What you have to do -
Without the pictures, output all of the data exactly.

┏━━

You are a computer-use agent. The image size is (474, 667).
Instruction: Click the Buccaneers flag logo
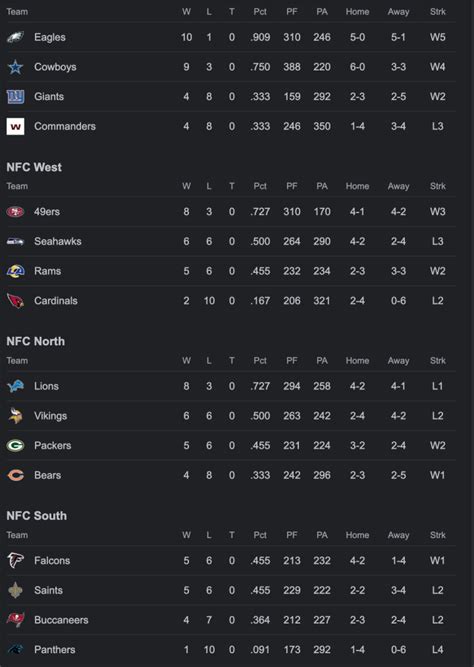point(15,620)
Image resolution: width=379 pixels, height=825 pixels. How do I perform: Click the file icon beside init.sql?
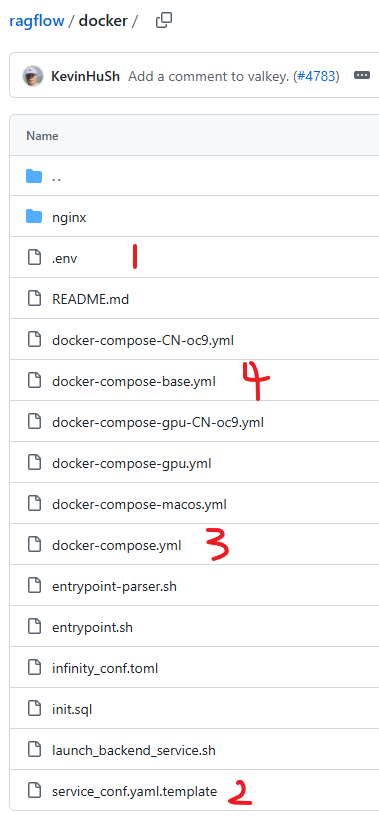(x=34, y=709)
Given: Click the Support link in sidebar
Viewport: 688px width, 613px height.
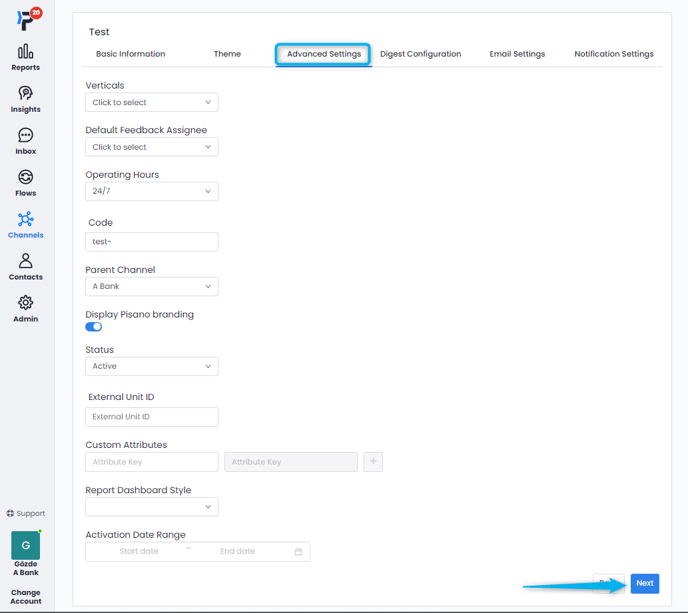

┗━━

Solution for this task -
You are a computer-use agent. The image size is (474, 667).
Instruction: Click the Buccaneers flag logo
point(15,620)
Image resolution: width=379 pixels, height=825 pixels. How do I perform: Click the file icon beside init.sql?
(x=34, y=709)
Given: Click the Support link in sidebar
Viewport: 688px width, 613px height.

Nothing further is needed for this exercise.